● **Short task**
Update the passage on Montgomery's tap water from "At the end of" to "out to residents." by replacing "bottled water" with "spring water" everywhere it appears, and write out that part again.

● **Page text**
------------------------------------------------------------------------

At the end of Foster Street, Willie Lee Thomas Jr. keeps a similar collection, except the water in his bottle — water he said he pulled from the tap in early December — is entirely brown.
“I don’t drink this. I only use bottled water,” Thomas said.
One street over, Alice Yu said she first complained to the Montgomery Water Works and Sanitary Sewer Board 11 years ago when her water started smelling “fishy.”
Since then, she’s become known as the “water lady,” as she loads her trailer up with cases of bottled water from the nearby Cash & Carry and passes them out to residents.
“I’ve been doing that for years,” Yu said.
Montgomery Water Works first began to alleviate residents’ concerns on June 27 this year, when they arrived on Yu’s street to test the water and open a fire hydrant to flush the line.
Video Tucker took from that day shows the streets filled with copper-colored water meant for residents’ homes.

------------------------------------------------------------------------

(Stored dataset items)
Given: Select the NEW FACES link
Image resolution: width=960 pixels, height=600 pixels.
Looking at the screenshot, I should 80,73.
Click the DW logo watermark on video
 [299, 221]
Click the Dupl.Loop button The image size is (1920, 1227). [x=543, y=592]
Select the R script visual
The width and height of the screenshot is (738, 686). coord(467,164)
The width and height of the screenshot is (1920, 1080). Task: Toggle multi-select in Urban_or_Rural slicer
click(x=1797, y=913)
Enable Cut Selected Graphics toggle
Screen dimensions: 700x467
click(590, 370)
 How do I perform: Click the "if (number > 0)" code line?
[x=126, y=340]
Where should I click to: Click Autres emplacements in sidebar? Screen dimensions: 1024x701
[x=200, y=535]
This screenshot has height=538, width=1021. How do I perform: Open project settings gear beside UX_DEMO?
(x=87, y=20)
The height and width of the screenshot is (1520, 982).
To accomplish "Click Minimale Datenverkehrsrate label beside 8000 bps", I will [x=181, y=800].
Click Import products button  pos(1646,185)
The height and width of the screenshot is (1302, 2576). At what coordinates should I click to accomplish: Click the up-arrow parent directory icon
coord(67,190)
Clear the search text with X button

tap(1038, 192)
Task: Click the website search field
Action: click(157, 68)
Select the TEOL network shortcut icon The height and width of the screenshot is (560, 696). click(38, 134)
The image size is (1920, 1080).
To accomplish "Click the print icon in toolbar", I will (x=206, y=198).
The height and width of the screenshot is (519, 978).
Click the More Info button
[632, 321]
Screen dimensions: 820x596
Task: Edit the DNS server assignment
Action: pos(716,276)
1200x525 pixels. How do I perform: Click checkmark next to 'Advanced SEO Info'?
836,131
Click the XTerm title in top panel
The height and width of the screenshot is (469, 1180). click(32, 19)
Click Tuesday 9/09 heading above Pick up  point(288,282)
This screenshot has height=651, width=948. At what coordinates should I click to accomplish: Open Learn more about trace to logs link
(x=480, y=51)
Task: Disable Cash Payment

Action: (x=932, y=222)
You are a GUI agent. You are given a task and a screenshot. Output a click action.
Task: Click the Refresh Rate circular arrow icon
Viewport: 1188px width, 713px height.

------------------------------------------------------------------------

● **Correct output**
At the end of Foster Street, Willie Lee Thomas Jr. keeps a similar collection, except the water in his bottle — water he said he pulled from the tap in early December — is entirely brown.
“I don’t drink this. I only use spring water,” Thomas said.
One street over, Alice Yu said she first complained to the Montgomery Water Works and Sanitary Sewer Board 11 years ago when her water started smelling “fishy.”
Since then, she’s become known as the “water lady,” as she loads her trailer up with cases of spring water from the nearby Cash & Carry and passes them out to residents.